Les prévisions de 1 % de croissance ne seront pas suffisantes pour soutenir l'emploi et maintenir le modèle social européen, selon BusinessEurope, un groupe de lobby. La différence entre une croissance de 1 % et de 2 % représente 6,5 millions de nouveaux emplois et un effort de consolidation de la dette publique de 450 milliards d'euros – soit 7 % du PIB – d'ici 2014.
A la lumière d'un tel diagnostic, Jürgen Thumann, président de BusinessEurope, a déclaré qu'une politique industrielle intégrée destinée à développer les industries manufacturières et de service était plus que nécessaire.

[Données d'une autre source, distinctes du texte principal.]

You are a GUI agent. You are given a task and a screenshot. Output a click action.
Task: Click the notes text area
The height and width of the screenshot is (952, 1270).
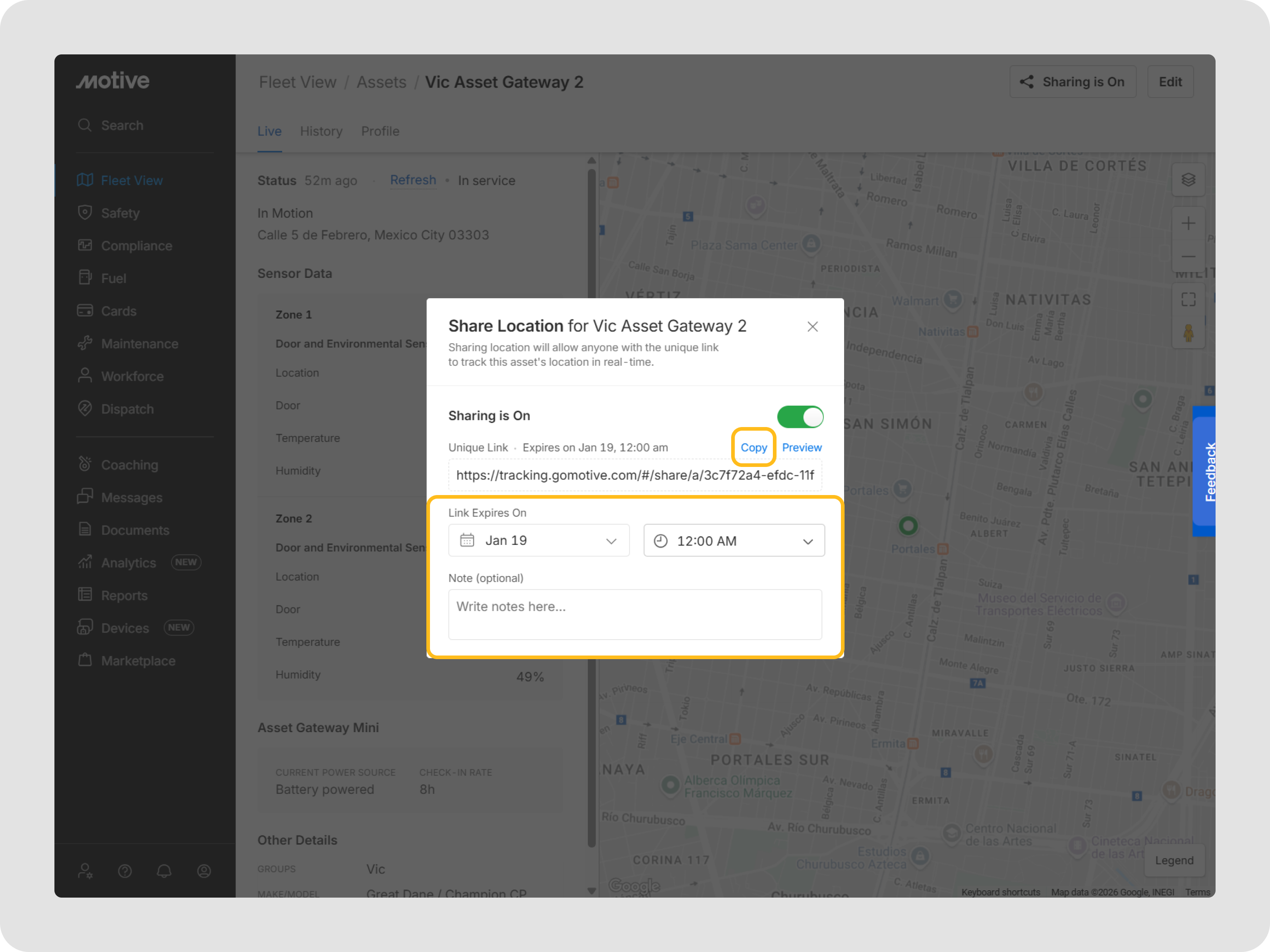pos(635,614)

Il a prévenu qu'il ne fallait pas ignorer les industries lourdes, notant que les services professionnels en col blanc dépendaient du secteur manufacturier.
Beaucoup des services seraient perdus sans une forte base industrielle, a-t-il dit hier (4 février) en amont de rencontres séparées avec le président du Conseil de l'UE Herman Van Rompuy, le président de la Commission européenne José Manuel Barroso et le président du Parlement européen Jerzy Buzek.
M. Thumann a expliqué qu'il ferait pression sur les dirigeants européens pour qu'ils développent les industries numériques, qu'ils achèvent le marché unique et qu'ils soutiennent les efforts des entreprises européennes dans leur développement à l'étranger.
Cette opinion a été reprise par Andrea Moltrasio, vice-président de Confindustria – une organisation de défense des entreprises italiennes – qui a accusé les universitaires et les décideurs politiques de snobisme dans leur attitude à l'égard du secteur manufacturier.
Ce secteur a en effet souffert, selon lui, en partie en raison du fait que les usines sont devenues passées de mode. L'industrie fait partie de l'économie de la connaissance. Nous avons besoin d'une nouvelle stratégie industrielle qui devrait être au cœur de l'UE 2020, a déclaré M. Moltrasio.
Il a appelé au développement de liens plus étroits entre universitaires et entreprises à travers des clusters industriels et des mesures pour soutenir la présence des PME européennes à l'étranger.
Nous devons développer le commerce international, notamment dans les marchés émergents. L'UE devrait aider les entreprises à s'internationaliser plutôt que d'avoir des gouvernements nationaux qui adoptent une approche unilatérale, a-t-il affirmé.
Une nouvelle stratégie pour aller chercher la croissance
Le besoin d'exportations compétitives était juste l'un des nombreux éléments d'un nouveau document intitulé "Go for Growth", publié par BusinessEurope à Bruxelles.
Ce document appelle à une série de réformes structurelles pour réduire les charges administratives, augmenter la flexibilité du travail et sauvegarder la durabilité des systèmes de sécurité sociale, en tandem avec la restauration de l'équilibre des finances publiques à travers l'Europe.
Il martèle également l'importance du secteur de la manufacture, qui représente les trois quarts des exportations de l'UE et la vaste majorité des dépenses privées de R&D.
Selon BusinessEurope, conclure le cycle de négociations commerciales dit de Doha sous l'égide de l'OMC et conclure des accords de libre échange bilatéraux avec la Corée du Sud, l'Inde et les pays d'Asie du sud-est est essentiel pour la croissance européenne.
Cependant, BusinessEurope a également souligné le besoin de s'assurer que les plus gros partenaires commerciaux – comme la Russie, la Chine, l'Inde et le Brésil – tiennent leurs promesses d'ouverture de leur marché.